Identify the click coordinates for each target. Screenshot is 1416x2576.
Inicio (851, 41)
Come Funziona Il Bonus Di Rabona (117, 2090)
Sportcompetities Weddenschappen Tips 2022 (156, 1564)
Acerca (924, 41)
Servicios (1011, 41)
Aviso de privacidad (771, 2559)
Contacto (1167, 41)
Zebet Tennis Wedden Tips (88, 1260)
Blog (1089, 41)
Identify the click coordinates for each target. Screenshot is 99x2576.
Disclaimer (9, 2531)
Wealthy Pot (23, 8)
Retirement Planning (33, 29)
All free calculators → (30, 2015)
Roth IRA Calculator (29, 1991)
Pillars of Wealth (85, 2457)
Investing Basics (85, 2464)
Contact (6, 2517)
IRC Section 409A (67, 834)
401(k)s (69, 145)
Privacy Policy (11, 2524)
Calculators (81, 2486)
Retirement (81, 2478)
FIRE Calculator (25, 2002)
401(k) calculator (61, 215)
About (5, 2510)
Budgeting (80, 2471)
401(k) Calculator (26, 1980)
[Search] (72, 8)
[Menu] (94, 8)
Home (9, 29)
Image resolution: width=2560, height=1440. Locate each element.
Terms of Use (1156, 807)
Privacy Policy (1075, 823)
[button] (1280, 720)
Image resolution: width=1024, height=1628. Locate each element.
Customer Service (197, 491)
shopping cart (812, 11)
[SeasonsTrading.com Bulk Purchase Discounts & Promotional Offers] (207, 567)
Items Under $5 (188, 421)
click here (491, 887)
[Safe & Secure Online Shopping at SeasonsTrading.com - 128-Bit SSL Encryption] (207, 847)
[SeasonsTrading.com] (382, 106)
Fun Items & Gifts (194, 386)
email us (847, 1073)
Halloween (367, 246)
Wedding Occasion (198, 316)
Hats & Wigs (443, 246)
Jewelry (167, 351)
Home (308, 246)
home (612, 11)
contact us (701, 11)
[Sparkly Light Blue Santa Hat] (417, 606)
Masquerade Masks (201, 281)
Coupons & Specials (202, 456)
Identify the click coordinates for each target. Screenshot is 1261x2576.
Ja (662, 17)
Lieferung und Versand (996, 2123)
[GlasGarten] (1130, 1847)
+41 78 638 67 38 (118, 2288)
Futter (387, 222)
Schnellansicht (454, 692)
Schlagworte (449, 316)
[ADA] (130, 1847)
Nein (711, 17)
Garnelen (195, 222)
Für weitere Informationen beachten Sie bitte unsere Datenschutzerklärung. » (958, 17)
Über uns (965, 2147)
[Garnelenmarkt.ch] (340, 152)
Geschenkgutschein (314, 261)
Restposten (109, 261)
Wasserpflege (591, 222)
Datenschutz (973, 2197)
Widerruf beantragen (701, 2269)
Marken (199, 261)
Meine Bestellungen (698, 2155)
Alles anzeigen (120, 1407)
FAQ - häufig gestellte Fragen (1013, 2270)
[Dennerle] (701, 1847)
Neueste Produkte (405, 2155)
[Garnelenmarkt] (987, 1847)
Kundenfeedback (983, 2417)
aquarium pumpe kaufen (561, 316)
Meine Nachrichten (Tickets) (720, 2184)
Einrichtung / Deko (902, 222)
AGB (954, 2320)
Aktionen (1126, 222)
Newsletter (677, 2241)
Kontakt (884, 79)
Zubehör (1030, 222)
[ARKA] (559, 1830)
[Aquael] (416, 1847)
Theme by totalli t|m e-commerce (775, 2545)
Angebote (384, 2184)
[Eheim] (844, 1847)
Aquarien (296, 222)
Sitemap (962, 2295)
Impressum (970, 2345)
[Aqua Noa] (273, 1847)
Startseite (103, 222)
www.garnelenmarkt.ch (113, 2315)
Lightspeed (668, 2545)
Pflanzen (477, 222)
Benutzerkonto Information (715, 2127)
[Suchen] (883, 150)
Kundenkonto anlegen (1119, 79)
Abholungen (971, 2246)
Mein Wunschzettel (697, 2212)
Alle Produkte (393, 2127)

***

TASK REQUIREMENTS
Please return every line of the records that contains the word "click".

EXERCISE SOLUTION
Identify the click coordinates for each target. Screenshot is 1416x2576.
Identify the click coordinates for each target. Screenshot is 99x2576.
click here (491, 887)
Identify the click coordinates for each target. Screenshot is 1261x2576.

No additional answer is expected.